L. M. Prockter, R. E. Gold, R. L. McNutt, P. H. Ostdiek (Johns Hopkins University Applied Physics Laboratory), C. B. Ensworth (NASA Glenn Research Center)

The Jovian Trojan asteroids were highlighted by the recent National Academy of Sciences Decadal Study (2002) as important primitive body targets. The Decadal Study recognized that primitive bodies are the principal building blocks of the solar system, and summarized fundamental science questions relating to them, including their range of sizes, compositions, physical characteristics, locations, processes of formation and alteration, and their role in planet formation and evolution.

Exploration of the Jovian Trojans can be accomplished at reasonable cost using PARIS (Planetary Access with Radioisotope Ion-drive System) spacecraft, which enable a new class of missions to the outer solar system. These low-thrust missions launched to a high C3 are especially effective for exploring objects in a shallow gravity wells. The PARIS spacecraft take advantage of the high-efficiency of Stirling radioisotope generators (SRGs) to provide the power for an electric propulsion system. The net power-to-mass ratio enables New-Frontiers class missions to carry a significant science payload to the outer solar system.

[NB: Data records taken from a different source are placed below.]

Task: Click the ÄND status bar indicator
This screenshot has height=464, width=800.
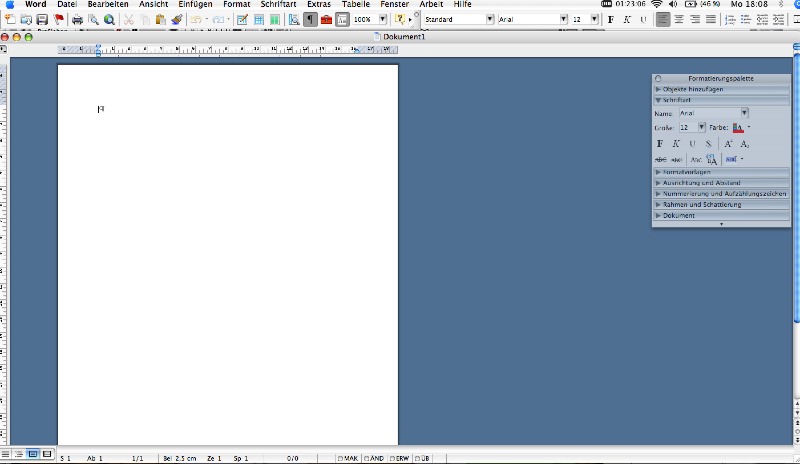Action: tap(374, 458)
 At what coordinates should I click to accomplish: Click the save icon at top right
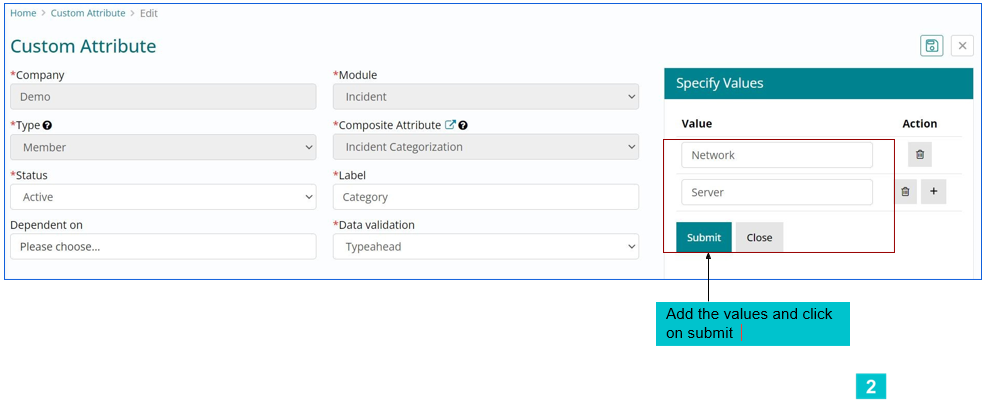click(x=932, y=46)
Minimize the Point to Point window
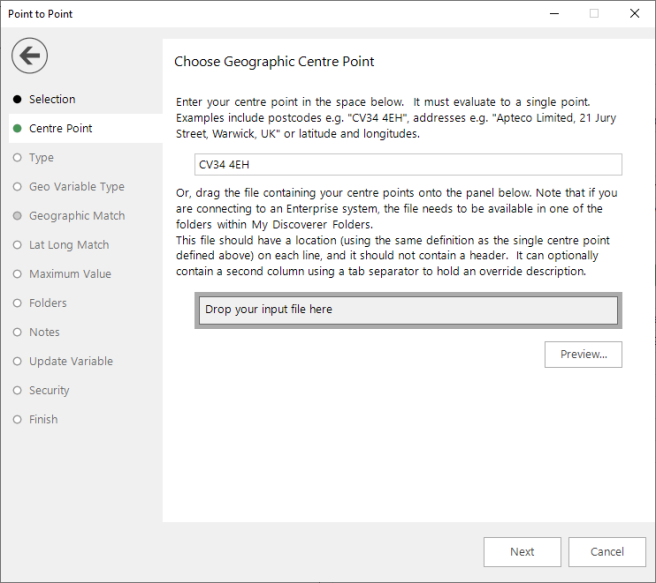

A PARIS mission could reach the Trojan asteroids in less than 5 years using the next generation SRGs with a demonstrated efficiency of >30% and a projected specific power of >8W/kg. With the specific power of current first generation SRGs, the flight time would be increased by about 20%. The power system would generate about 900 W and the launch mass would be slightly less than 1000 kg.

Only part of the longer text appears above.